The one who makes you an omelet when your blood sugar drops late at night.
The one who helps you up and walks you to the bathroom when you can’t walk on your own.
The one who takes the day off work without question to be with you during your treatment and takes copious notes because they know you won’t remember anything later.
The one who pushes your wheelchair through Disneyland without a second thought so that you and the entire family can enjoy the day together and not all be burdened by your illness and quick fatigue.
The one that stays up late with you when you talk incessantly during mania and then gets up early because you want them to go for a walk with you.
Not just the person that you smile and laugh and share joy and adventure with.

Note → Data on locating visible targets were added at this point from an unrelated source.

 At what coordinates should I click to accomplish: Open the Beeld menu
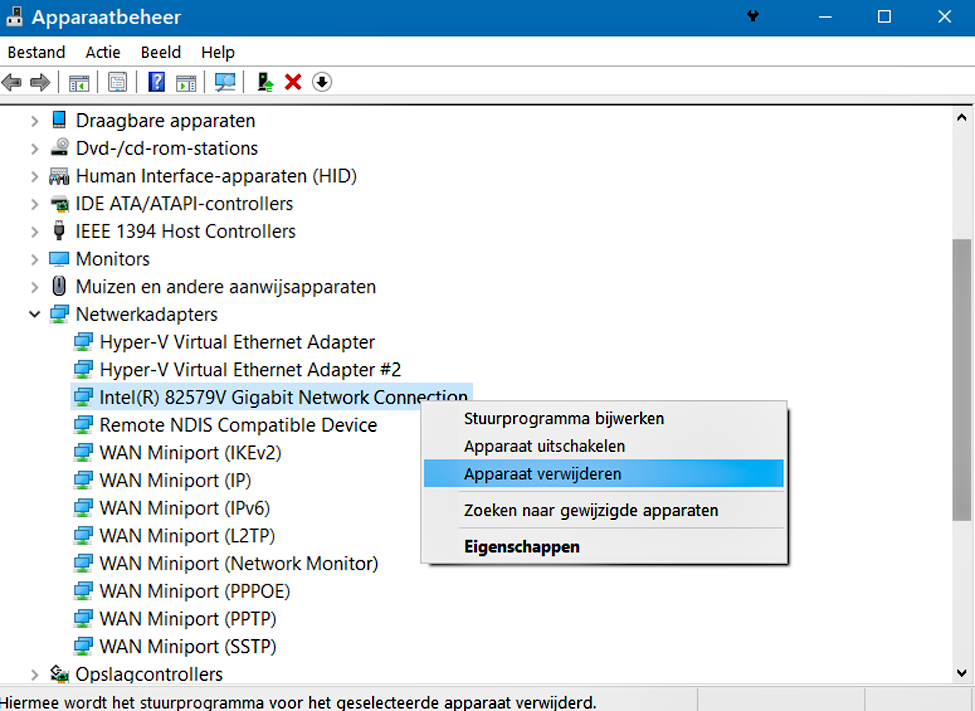tap(160, 52)
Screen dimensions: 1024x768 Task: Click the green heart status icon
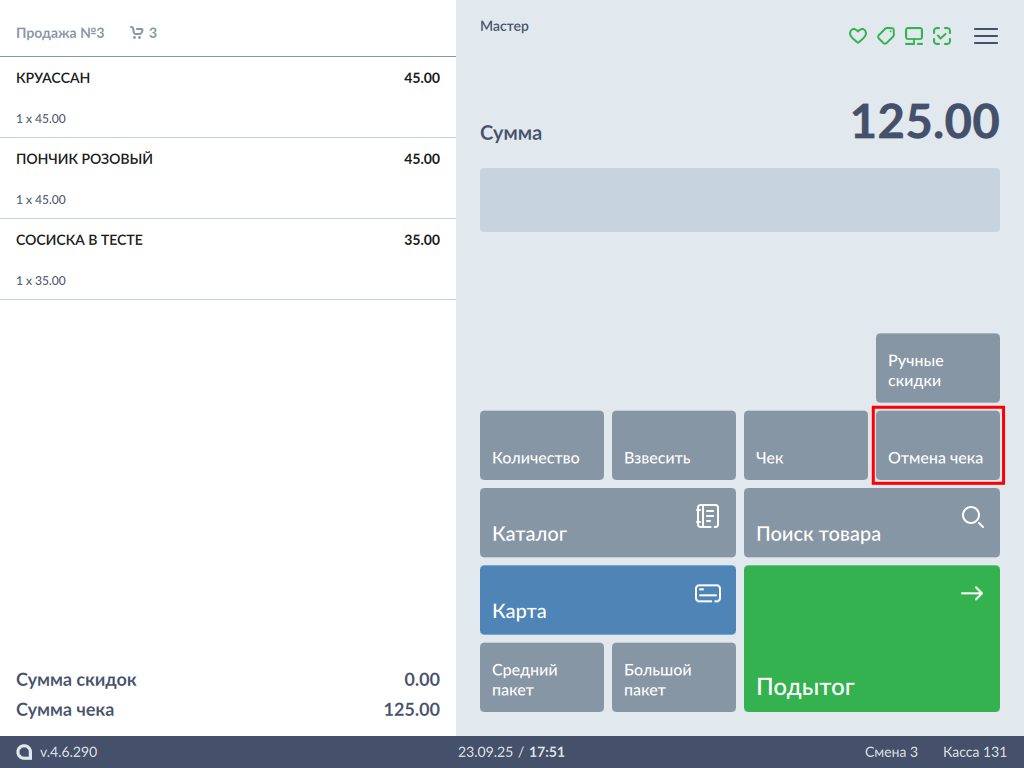click(857, 36)
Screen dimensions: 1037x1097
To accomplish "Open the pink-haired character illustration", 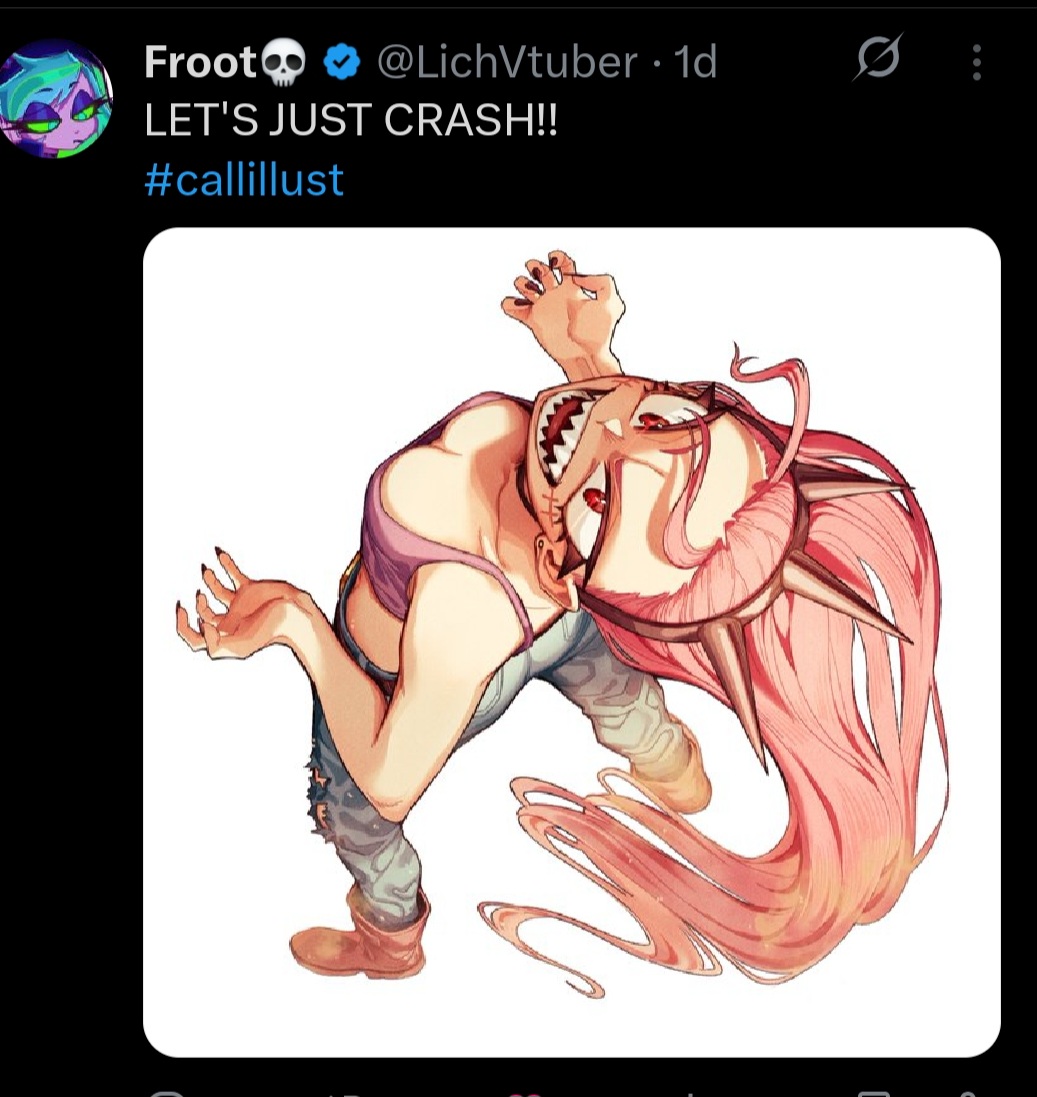I will pos(572,642).
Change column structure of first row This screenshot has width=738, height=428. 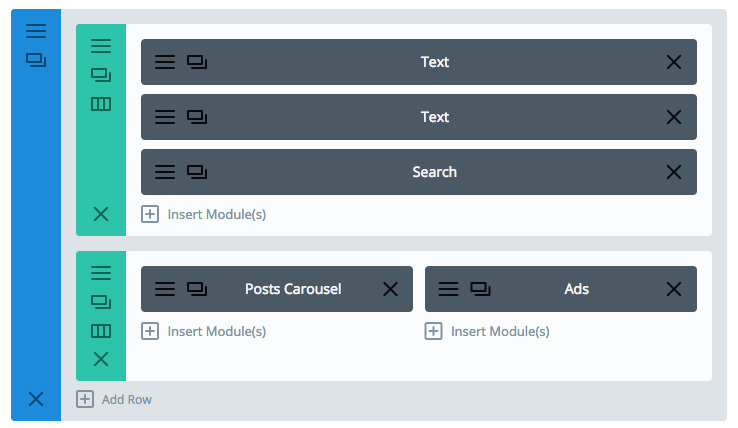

But the person who will also hold you when you cry and wipe up not just the tears, but the snot as well.
Who will hold your hand and help you find the way or just sit quietly with you in the dark if you aren’t yet ready.
Who won’t walk away because it’s too hard. Or even when you cry and yell at them to just let you go.
Maybe a perfect love isn’t about the good at all.
Maybe a perfect love is actually about having someone by your side, to hold hands with through this shit-storm called life.
Maybe it’s about embracing all the real, the everyday, the bad, the flaws, the scars, the anger, all the annoyances and still choosing that person to be your person. Still choosing every day to love them as much as they love you.
This is a great article to share. Love is shown in so many ways. It's not always about big gestures, but all the little things really make a difference.
So true, my friend. It's the showing up in times of struggle without question. And heck yeah to doing the dishes, Ryan does the same, haha.. Thank you for sharing, Vickee!